VIVE: How do you perceive the Italians in the fashion forum?

CARDIN: The Italians have always had the talent for fabric and also for design. Most of the materials used in the world; whether it be France, the U.S. or U.K., are mostly Italian. They are the most creative people in the world.

Capoucci was the only person who I think had a great talent even though many did not understand his fashion. Armani is a little different because he started with men's clothing first and then branched out into women's clothing, but he does not have a 'look'. If you evaluate Armani simply with your eyes, you see men's-style clothing with nice materials but there is no 'look' as such.

VIVE: What made you decide to branch out into restaurants?
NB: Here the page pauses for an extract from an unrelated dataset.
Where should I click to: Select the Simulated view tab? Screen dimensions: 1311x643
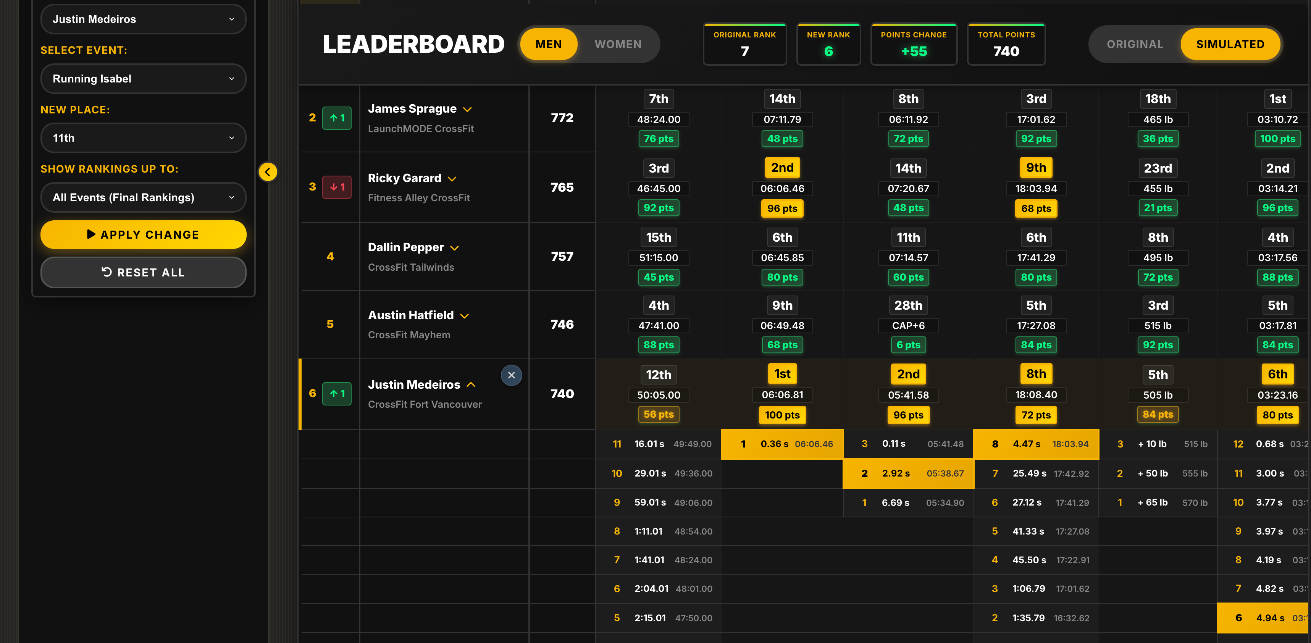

CARDIN: I bought Maxim's because I was good friends with the proprietors and I love Maxim's - it exudes a philosophy. Of course the restaurant is very important but I also wanted to use the name as a trademark for many other things because Maxim's is Paris. When people go out to Maxim's, they wear their most beautiful clothes to go out but to go to a place that is truly beautiful you dress up for it and in Paris when you do this you go to Maxim's. There are not many places like this to go to, not even in Paris. When you go to a regular restaurant, your wife may not go to the hairdresser or wear beautiful clothes and wonderful jewellery but when you go to Maxim's this is what you do. You can have good food at many places but at Maxim's you will get both the food and the style.

VIVE: You seem to enjoy interviews and talking to the press from around the world. Do you find that people are often surprised when they meet you, perhaps expecting a very egotistical Pierre Cardin?
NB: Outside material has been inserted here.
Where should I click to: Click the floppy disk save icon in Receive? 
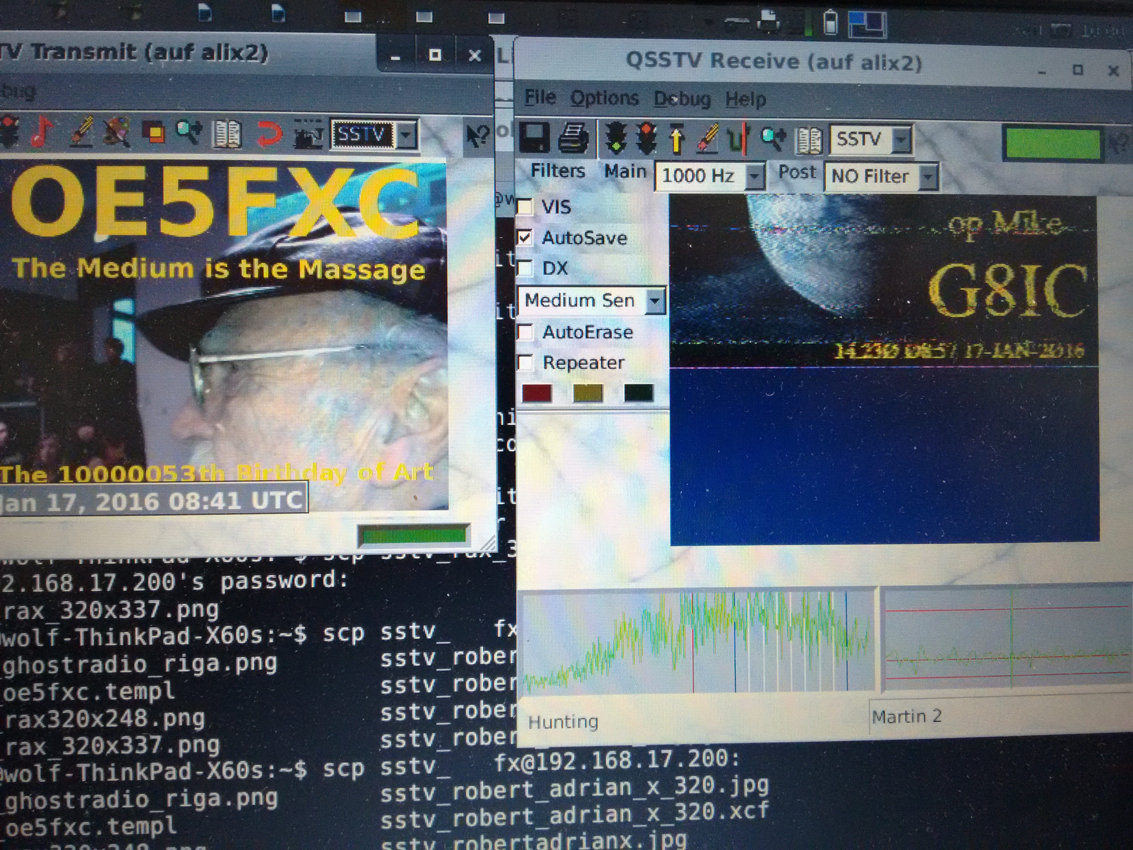[x=534, y=137]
CARDIN: To be honest, I do not care what people think of me. I am very well respected by the masses as well as those in positions of high places because I have achieved and I am one of the most respected people in France. I am often asked to parties where there are very important people, international dignitaries - for instance, I went to dinner yesterday where the President had asked me as a guest. They like to present France's important people and I am happy to represent my country. Some of my friends have suggested that I take up a career in politics but I have enough business to take care of on my own than to look after everybody's. I was asked to go to Russia as part of a delegation, but I am a very private person and I don't particularly enjoy having a very high public profile.
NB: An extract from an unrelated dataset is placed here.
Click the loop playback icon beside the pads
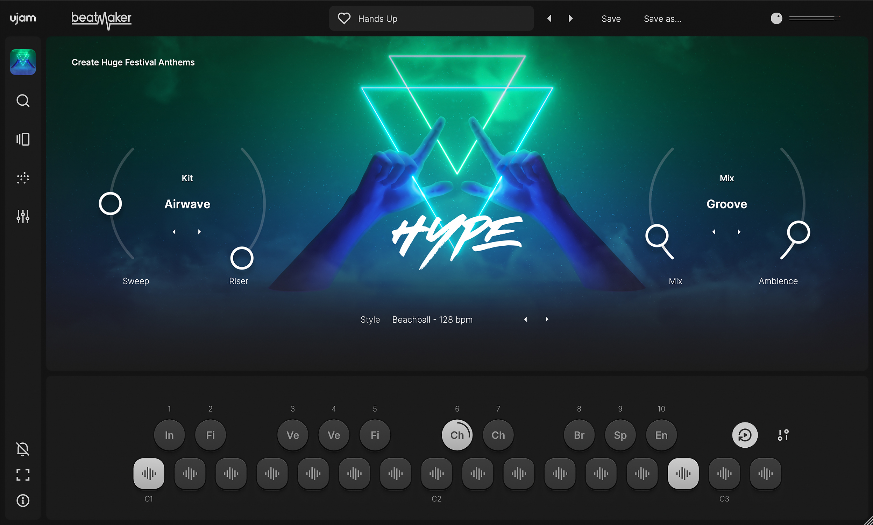 point(745,435)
VIVE: What do you think of contemporary France compared to the France of your early years in the industry?

CARDIN: I like today's France: I have lived in the same place for forty-three years, I have seen seven presidents come and go and I am still here.

VIVE: What is your next challenge?

CARDIN: I want to continue successfully in what I do because I have a great deal of responsibility around the world in my businesses and I am keenly aware that if my companies were not there, many people would be out of work. Tomorrow is something I cannot really plan too much for as I am not as young as I used to be and I do not have any family that I can pass the company on to. I may consider selling the company to some large organisation or I may leave instructions for the name and company to continue as it is now - I am not really certain although I do think about it.

VIVE: If a young person asked of you today, 'I want to be a Pierre Cardin, how do I go about doing so?' how would you respond?

CARDIN: Travaillez, Travaillez, Travaillez! Work, work and more work. I have spent all my life working. When I was fifteen, I spent Saturday and Sunday's working while all the others of my age were playing and enjoying themselves. I was learning in work-shops so I would know and understand how things were done.

VIVE: What has been Pierre Cardin's overriding philosophy?

CARDIN: To construct a happy life and contentment in work. To do something that I like and that makes me happy, Yes, that is all. When I want something done, be it cleaning or cooking, I do it myself, that way it is done. I prefer to create movement in my life.